The second wave of Huns according to Göbl’s account was that of the so-called “Alkhon.” Their name is almost exclusively known from inscriptions on coins (but cf. Markwart, p. 141), which Göbl (cf. 1967, I, pp. 56-57, 70-72, 218-219; II, pp. 59-66) interprets as ALXONO, in which the component -xon represents a Hun name (Göbl, 1978, p. 107). The Alkhon pushed back the Kidarites step by step and finally occupied the whole of northwestern India. They represented the group of Huns who were called “Hūṇas” in the Indian sources. Particularly well known were their rulers Khiṇgila, his successor Tora-māṇa, and the notorious animal torturer Mihirakula, who was eventually defeated by a group of Indian maharajas. After his death ca. 542–50 C.E., part of the Indian Alkhon appear to have migrated back to Afghanistan (Göbl, 1967, II, pp. 58, 70; Alram, p. 138; but cf. Frye, pp. 348, 355-56).

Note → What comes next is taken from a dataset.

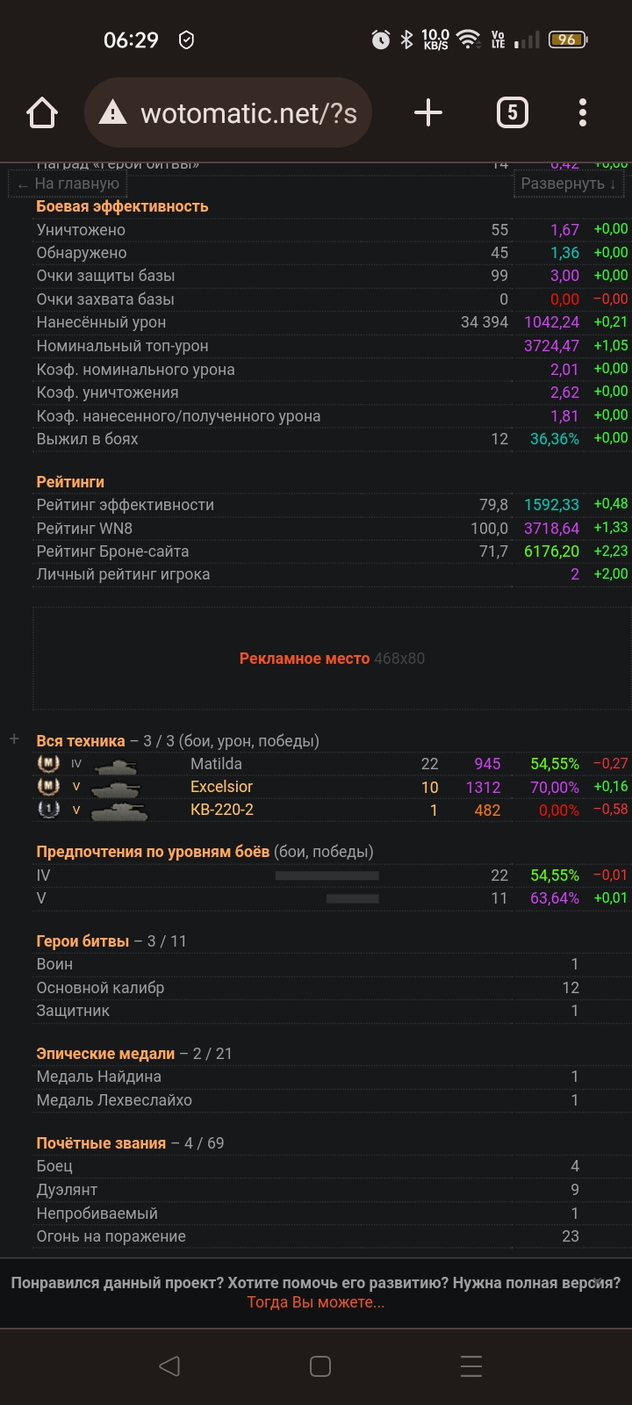The width and height of the screenshot is (632, 1405).
Task: Tap the browser home icon
Action: [x=42, y=113]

A group whose name on coins had formerly been interpreted as Napki (npky; cf. Bivar, 1971, p. 304) and was read by Göbl as Nspk (cf. Göbl, 1967, I, pp. 24-26, II, pp. 248-49) were responsible for the third wave of immigration (after 450 C.E.). The correct reading, which was accepted by Göbl, is, however, nēzak (cf. Frye, pp. 355-56), which probably represents the title of a ruler (Göbl, 1978, p. 107). The territory of the Nēzak was in present-day Afghanistan south of the Hindu Kush with main centers in Ḡazni (q.v.) and Kabul.
The fourth and most important wave of “Iranian Huns” was that of the genuine Hephthalites, who considerably damaged the Sasanian empire in the 5th and 6th centuries C.E. They were first expressly documented in the reign of Pērōz and were graphically described by Procopius (Bella 1.3). According to his testimony, the “Ephthalitai” were a tribe of Huns and were also called “White Huns.” Procopius points out, however, that they did not mix with the other known Huns, that they differed from them in their looks and lifestyle, and that they lived away from the others further north from the Persians. Unlike the other Huns, he said, the Hephthalites were not nomads; they had a king and possessed a well-organized state equal to that of the Romans or Persians. During the reigns of Pērōz and of his son Kavād I, they exercised much political influence on the Sasanian empire. However, around 560 C.E. they lost their power due to what may have been jointly undertaken actions by the Western Turks and the Sasanians (under Ḵosrow I). Although the latter managed to destroy the state of the Hephthalites, the core of the Huns power in what is now southern Afghanistan resisted longer. The Arabs called the Hephthalites “Hayātela,” and had to come to terms with local leaders descending from both Iranians and Huns (Bivar, 1971, p. 304; Bosworth).